La pressione sociale: quando essere “non ok” è un tabù
Viviamo in una società che idolatra la positività. I social media sono inondati di immagini di vite perfette, e la cultura del “buon viso a cattivo gioco” è profondamente radicata. In questo contesto, ammettere di non stare bene può sembrare quasi un fallimento personale.
- Le donne tendono a mascherare più spesso le emozioni in ambito lavorativo
- Gli uomini sono condizionati culturalmente a mostrarsi stoici
- Entrambi i generi temono il giudizio sociale quando mostrano vulnerabilità
Il sociologo Alain Ehrenberg ha definito questo fenomeno “la fatica di essere se stessi” – la pressione costante di presentarci come individui di successo, felici e in controllo. Secondo Ehrenberg, questa pressione contribuisce significativamente all’aumento di problemi di salute mentale nella società contemporanea.
Come superare l’automatismo del “sto bene”
Se ti riconosci in questo meccanismo e vorresti essere un po’ più autentico nelle tue interazioni, ecco alcuni suggerimenti basati sulla psicologia positiva e sulla mindfulness:
Prova l’autenticità graduale: non c’è bisogno di passare dall’essere totalmente chiusi all’essere un libro aperto. Inizia con piccole aperture in contesti sicuri.
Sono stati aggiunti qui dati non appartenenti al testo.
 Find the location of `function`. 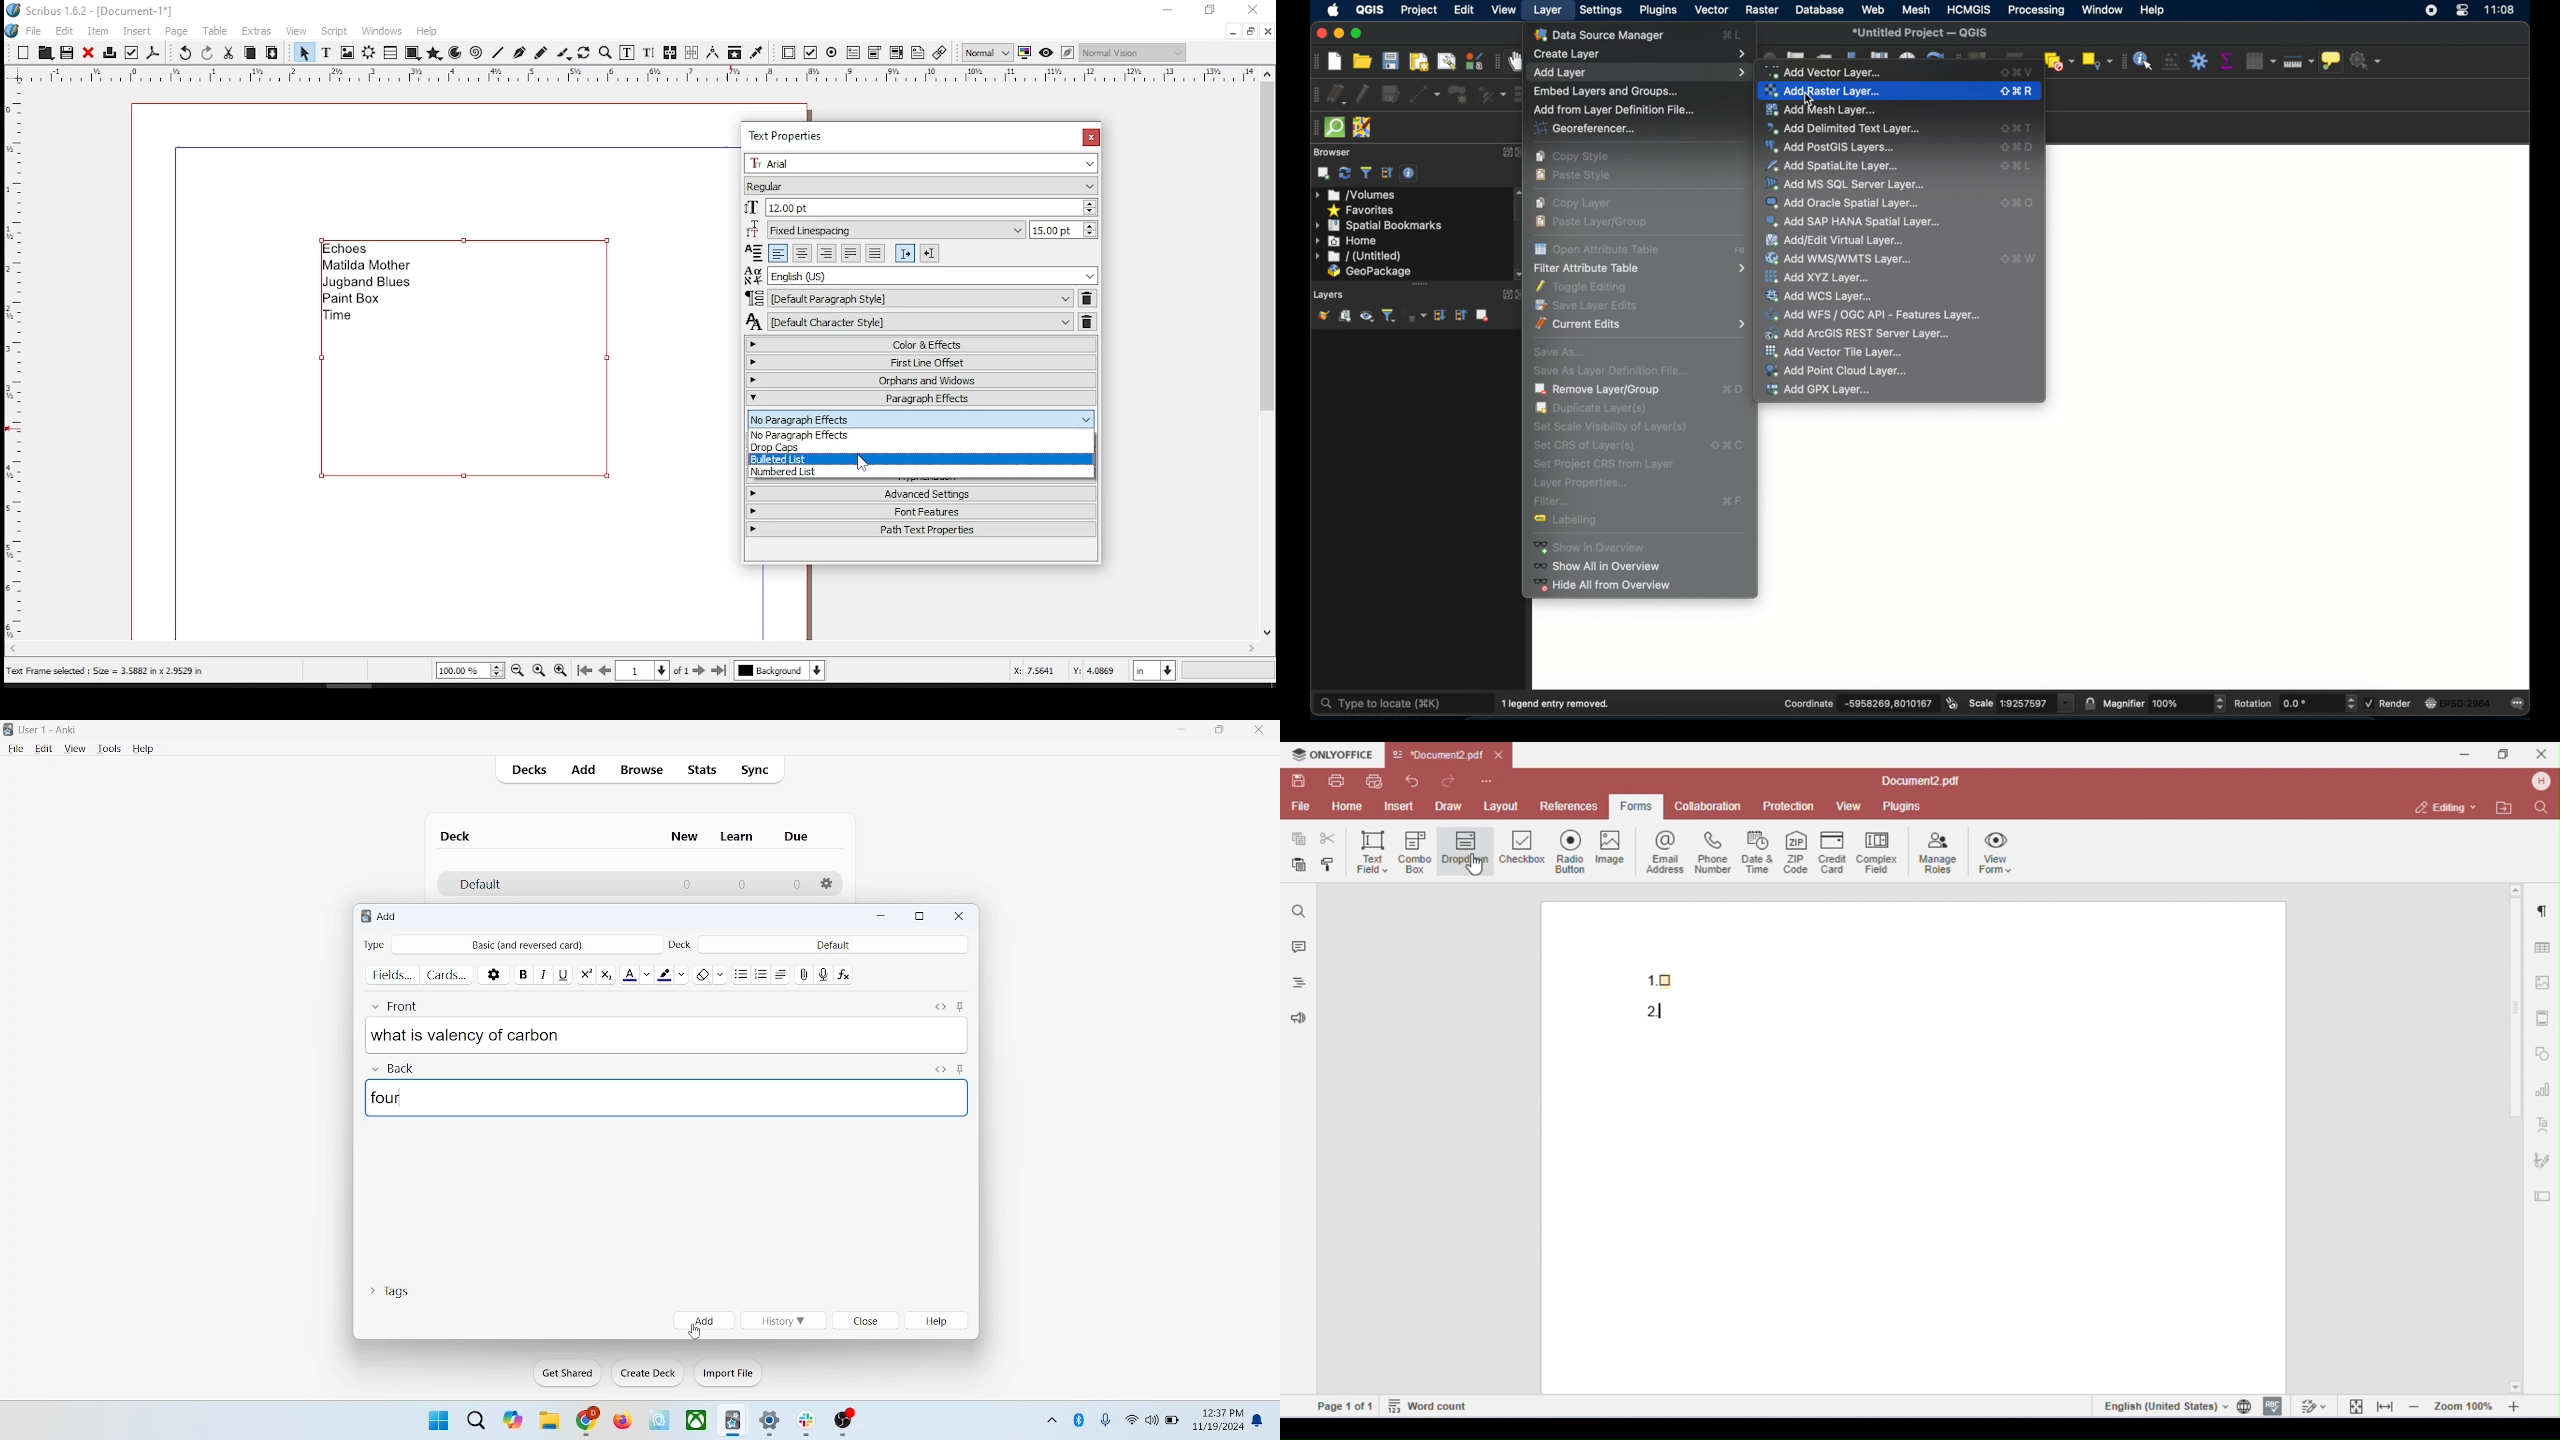

function is located at coordinates (846, 973).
Potresti rispondere “Giornata impegnativa, ma ce la sto facendo” invece del solito “Tutto bene”.
Distingui tra richieste rituali e genuine: impara a riconoscere quando qualcuno ti sta chiedendo “come stai?” come semplice saluto o quando è veramente interessato alla risposta. Gli indicatori di interesse genuino includono il contatto visivo, un tono di voce calmo e l’assenza di distrazioni.
Crea un vocabolario emotivo più ricco: sviluppare un vocabolario emotivo più complesso contribuisce a una migliore regolazione delle emozioni. Invece del binario “bene/male”, potresti utilizzare termini più specifici come “energico”, “riflessivo”, “preoccupato ma speranzoso”.
Quando il “non sto bene” diventa liberatorio
Paradossalmente, ammettere di non stare bene può essere incredibilmente liberatorio. La ricerca sulla self-disclosure (auto-rivelazione) dimostra che condividere onestamente i propri stati emotivi aumenta l’intimità nelle relazioni e rafforza i legami sociali.
Gli studi confermano che una maggiore autenticità emotiva è associata a livelli più bassi di stress e a una migliore qualità delle relazioni interpersonali. L’onestà emotiva, pur richiedendo coraggio, può portare benefici significativi al nostro benessere psicologico.
La prossima volta che qualcuno ti chiederà “come stai?”, potresti fermarti un attimo prima di rispondere automaticamente. Forse scoprirai che anche solo una risposta leggermente più autentica può aprire la porta a connessioni più profonde e significative. In un mondo di “sto bene” automatici, l’autenticità – anche in piccole dosi – può essere sorprendentemente rinfrescante e liberatoria.